Early Cryoprecipitate Fails to Improve Trauma Hemorrhage Outcomes


The addition of early and empirical high-dose cryoprecipitate to usual care does not improve clinical outcomes in patients with trauma and bleeding who required activation of a major hemorrhage protocol (MHP).


  • CRYOSTAT-2 was an interventional, randomized, open-label, parallel-group controlled, international, multicenter study.

  • A total of 1604 patients were enrolled from 25 major trauma centers in the United Kingdom (n=1555) and 1 in the United States (n=49) between August 2017 and November 2021.

  • A total of 805 patients were randomly assigned to receive the standard MHP (standard care), and 799 were randomly assigned to receive an additional three pools of cryoprecipitate.

  • The primary outcome was all-cause mortality at 28 days.


  • Addition of early cryoprecipitate vs standard care did not improve all-cause 28-day mortality in the intent-to-treat population (25.3% vs 26.1%; P = .74).

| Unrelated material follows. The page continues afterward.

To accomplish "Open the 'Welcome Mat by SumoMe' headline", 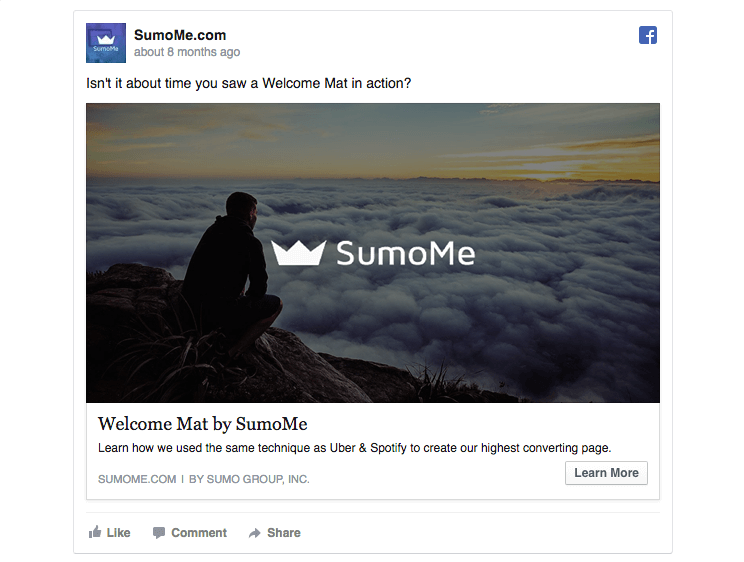I will [203, 424].
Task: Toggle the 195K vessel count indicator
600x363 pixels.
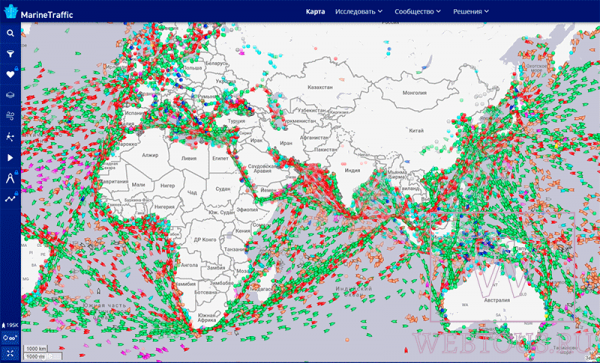Action: coord(10,325)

  • In patient subgroup with penetrating trauma, 28-day mortality was significantly higher in the cryoprecipitate group than in the standard care group (16.2% vs 10.0%; odds ratio, 1.74; P = .006).

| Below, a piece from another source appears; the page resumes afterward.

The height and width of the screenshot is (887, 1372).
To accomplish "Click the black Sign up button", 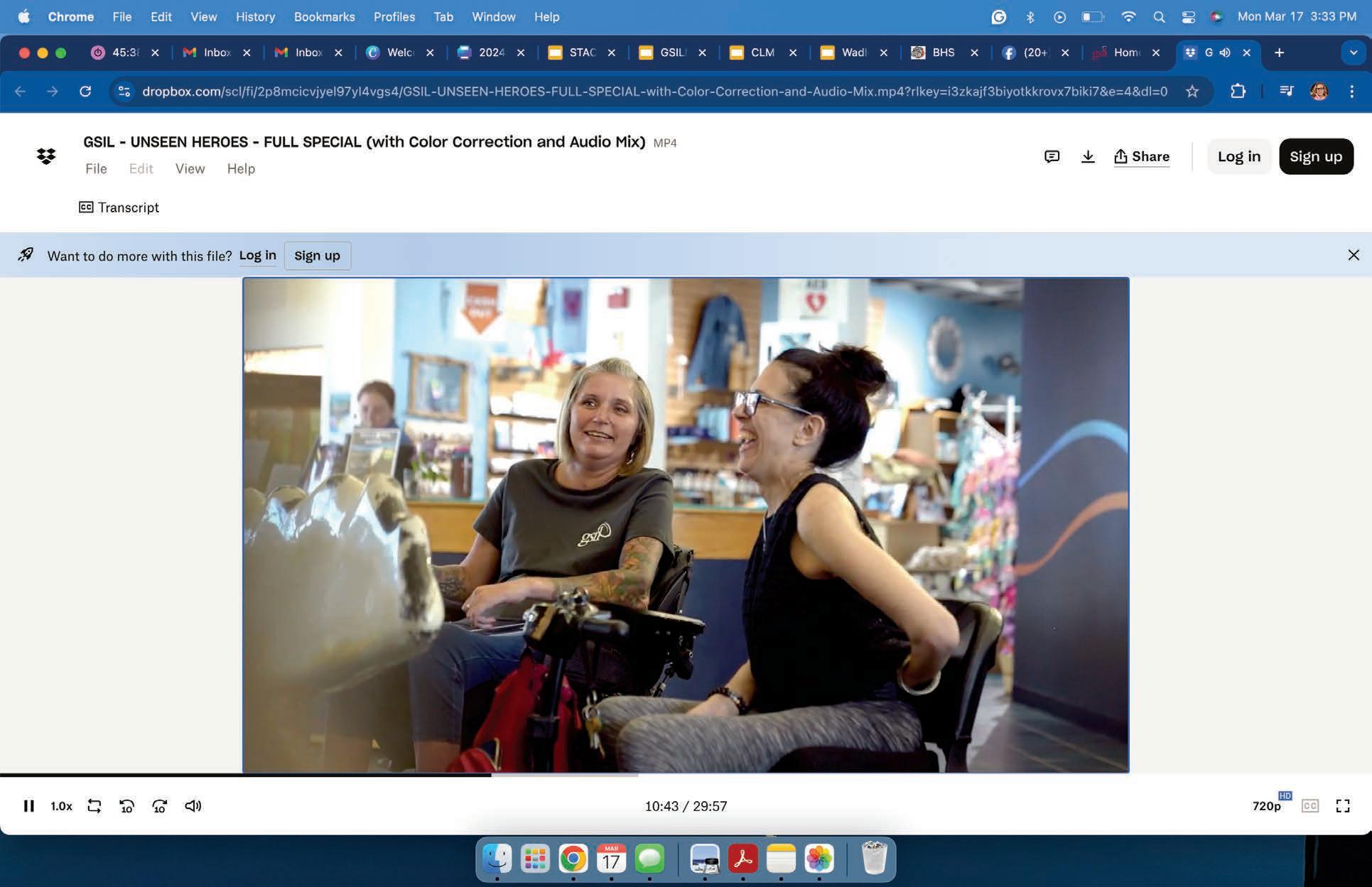I will coord(1315,156).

  • Massive transfusion (RBC ≥10 U) was similar between the cryoprecipitate and standard care groups.


According to the authors, it is possible that certain patients may have benefited from cryoprecipitate, but they did not receive it promptly or in adequate doses to restore functional fibrinogen levels. Despite the study’s goal of early cryoprecipitate administration, the median time to the first transfusion exceeded 1 hour after the patient’s arrival, which highlights the logistical challenges of preparing and delivering a frozen blood component from a distant blood laboratory to the patient.


The study, with first author Ross Davenport, PhD, of Queen Mary University of London, London, United Kingdom and colleagues, was published on October 12 in the JAMA.


There was variability of timing of cryoprecipitate administration and an overlap with patients in the standard care group receiving the intervention as part of their usual MHP treatment.


The study was funded by the UK National Institute for Health and Care Research: Health Technology Assessment and Barts Charity, UK.